Friday, October 21, 2011

"Paranormal Activity 3"

Runtime:1 hr. 21 min.

Rated R for some violence, language, brief sexuality and drug use

Director: Henry Joost and Ariel Schulman

The problem is unsolvable. It's not a problem for the studio who will rake in the profits. Nor will it be troubling to the scores of "Paranormal Activity" fans who revel in being jolted from their seats by Movies With Really Loud Bangs And Where Things Pop Out At Them. But for those who view their horror with a more discernible eye, they will see a film minus a luster that it can't get back.

What was a clever idea hatched in the original has now become the horror equivalent of a "Where's Waldo?" book where our eyes scan the screen to pinpoint where the next thing will pop out at us. The original "Paranormal Activity" managed to circumvent its narrative gimmick (the setting up of a video camera in the couple's bedroom) and prey on our deepest fears of things that go bump in the night. The difference there was that we actually cared about the young couple, and felt genuinely bad for them as they struggled to come to terms with the deluge of supernatural terror. With these last two sequels, I just stopped caring.

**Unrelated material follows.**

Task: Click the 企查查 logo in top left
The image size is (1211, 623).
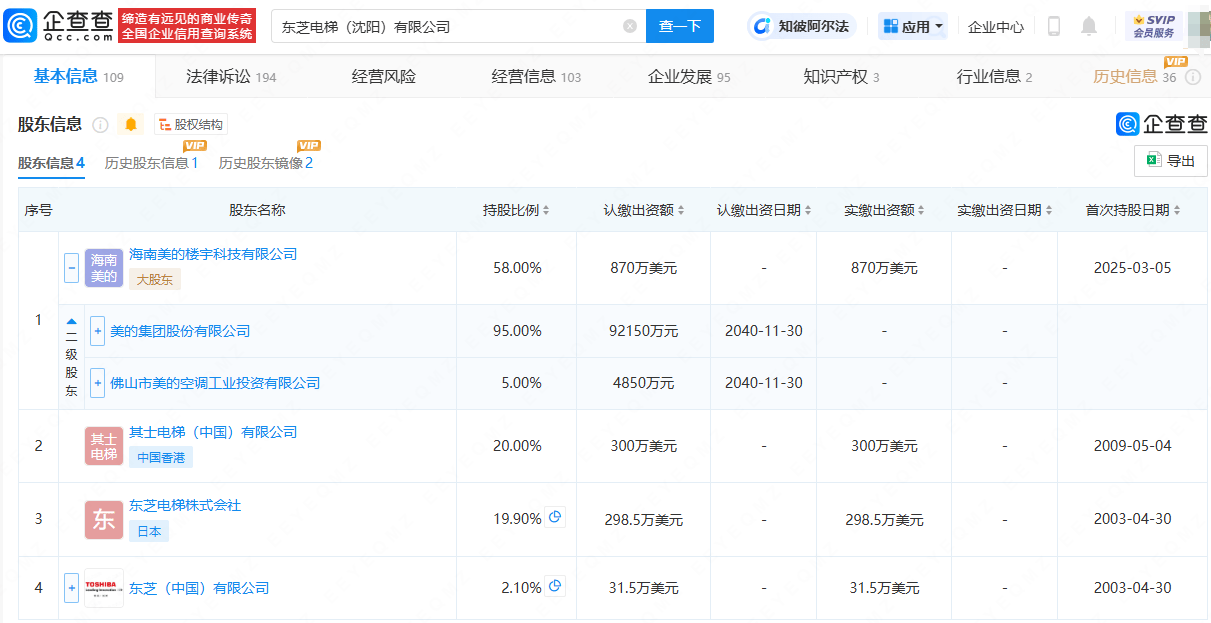Action: pos(58,26)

Both "2" and now "3" have gone to painstaking lengths to amplify the camera footage gimmick without realizing that the terror conveyed in the original had little to do with the gimmick itself. The most compelling aspect in the first film wasn't the idea of the camera, but the fact that the camera was set up solely in the bedroom and the "night" scenes took place mostly within those confines. That was key. We could hear odd noises coming from the rest of the house, but our imaginations took control from there. The second movie incorporated a turgid collection of surveillance cameras that displayed every angle of the house and robbed us of the use of our imagination.

If little else, this third installment wisely scraps the surveillance approach in favor of a "Blair Witch"-syle found footage angle. To their credit, directors Henry Joost and Ariel Schulman ("Catfish") get whatever mileage they can from such techniques as a camera mounted on an oscillating fan base, and they do manage to elicit decent enough performances from the cast. (At least the fear these people experience seems genuine, unlike the husband in "2" who lacked even a smidgen of cognizance and was so intellectually bankrupt that when the paranormal entity snapped his neck, it did the human race a favor and I wondered if Whatever It Was was an avid subscriber to Mendel's theory of heredity.) This film is better than the second, but not by much. Getting a viewer to jump at loud noises requires far less skill than igniting their interest and preying on their imagination. These movies aren't as ambitious as you think.

The story opens with adult sisters Katie (Katie Featherston) and Kristi Rey (Sprague Grayden) uncovering a cardboard box containing a slew of VHS tapes from their childhood. Days later, the house has been broken into, ransacked, and the tapes go missing. From there, we're shown what was apparently on those tapes... taken back to 1988, where the sisters (Chloe Csengery and Jessica Tyler Brown) first began to experience the "activity."  Their parents (Lauren Bittner and Christopher Nicholas Smith) are a well-meaning couple; the mother a devoted housewife and the father a wedding videographer with a conveniently vast amount of free time. As the terror mounts, the family is forced to flee their house, only to realize (as we already know) that the "activity" isn't linked to the home but to the girls.

As with the previous sequel, the film does offer up a third act "reveal" with plot twists that are equal parts delphic and arbitrary. The advertisements say "Discover the Truth Behind the Activity" but what they don't tell you is that said truth is laughably arcane and leaves more questions than answers. But that, I suppose, is the whole point. Each one of these movies is little more than an excuse for next October's inevitable installment.

Most will disagree with me on this. I know that. And if base-level "BOO" moments are your thing, have at it. But the problem I have is that it doesn't require cinematic skill to make a viewer jump with loud bangs and things popping out of the dark. If someone comes up behind you when you're working and screams in your ear causing you to jump, do you consider that person an artistic genius or an asshole? The line between being captivated and being duped is a fine one in the horror genre and for me, these sequels repeatedly find themselves on the wrong side of that line.